Figure 2. Targeting the MUC1-C cytoplasmic domain downregulates BMI1 expression.

A. Schema of the MUC1-C subunit with the 58 aa extracellular domain (ED), the 28 aa transmembrane domain (TM), and the sequence of the 72 aa cytoplasmic domain (CD). The MUC1-C cytoplasmic domain contains a CQC motif that is necessary and sufficient for MUC1-C homodimerization and oncogenic function. GO-203 is a cell-penetrating peptide that binds the CQC motif and blocks MUC1-C homodimerization.

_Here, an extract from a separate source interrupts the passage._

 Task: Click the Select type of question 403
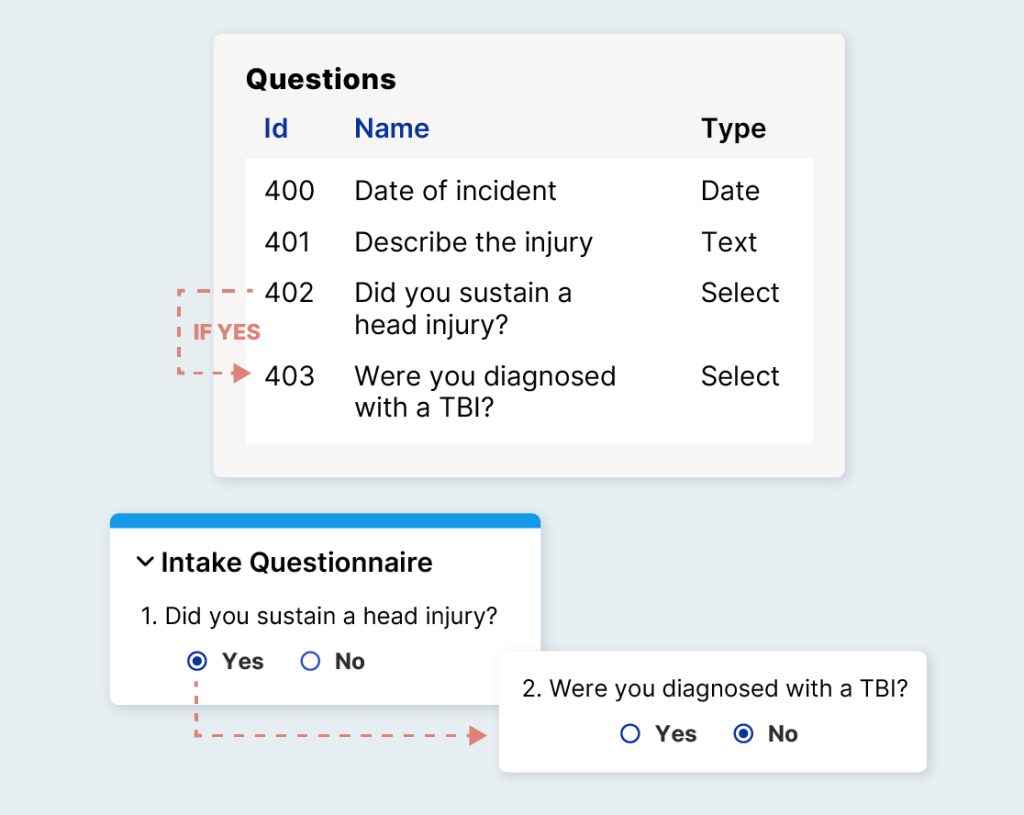740,376
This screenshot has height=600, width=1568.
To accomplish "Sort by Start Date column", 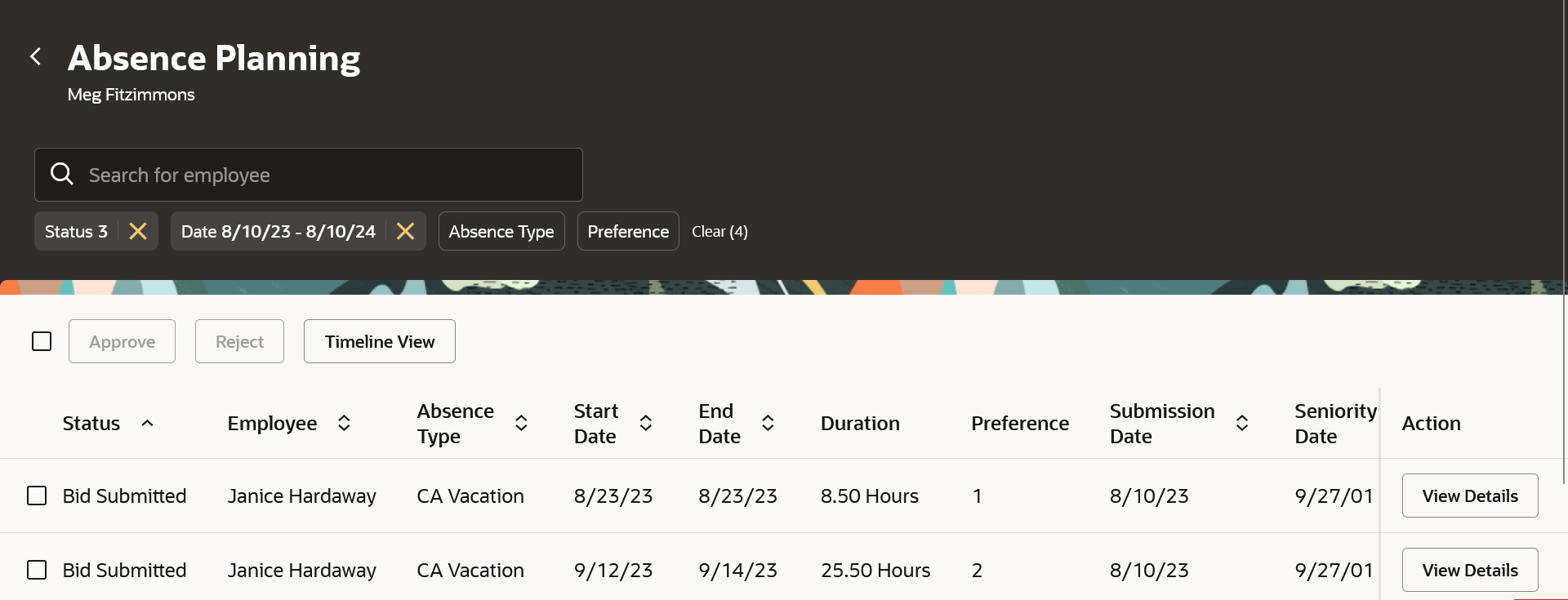I will [645, 423].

Highlighted are MUC1-C-induced pathways that confer the activation of ZEB1 and MYC. B. BT-549 cells were transfected with a control or MUC1-C(AQA) vector in which the CQC motif had been mutated to AQA. Lysates were immunoblotted with the indicated antibodies. C–E. BT-549 (C), MDA-MB-231 (D), and BT-20/MUC1-C (E) cells treated with 5 μM CP-2 or 5 μM GO-203 for 12 h were analyzed for BMI1 mRNA levels by qRT-PCR. The results (mean±SD) are expressed as relative BMI1 mRNA levels compared to that obtained for CP-2 (assigned a value of 1) (left). Cell lysates treated with 5 μM CP-2 or 5 μM GO-203 for 48 h were immunoblotted with the indicated antibodies (right).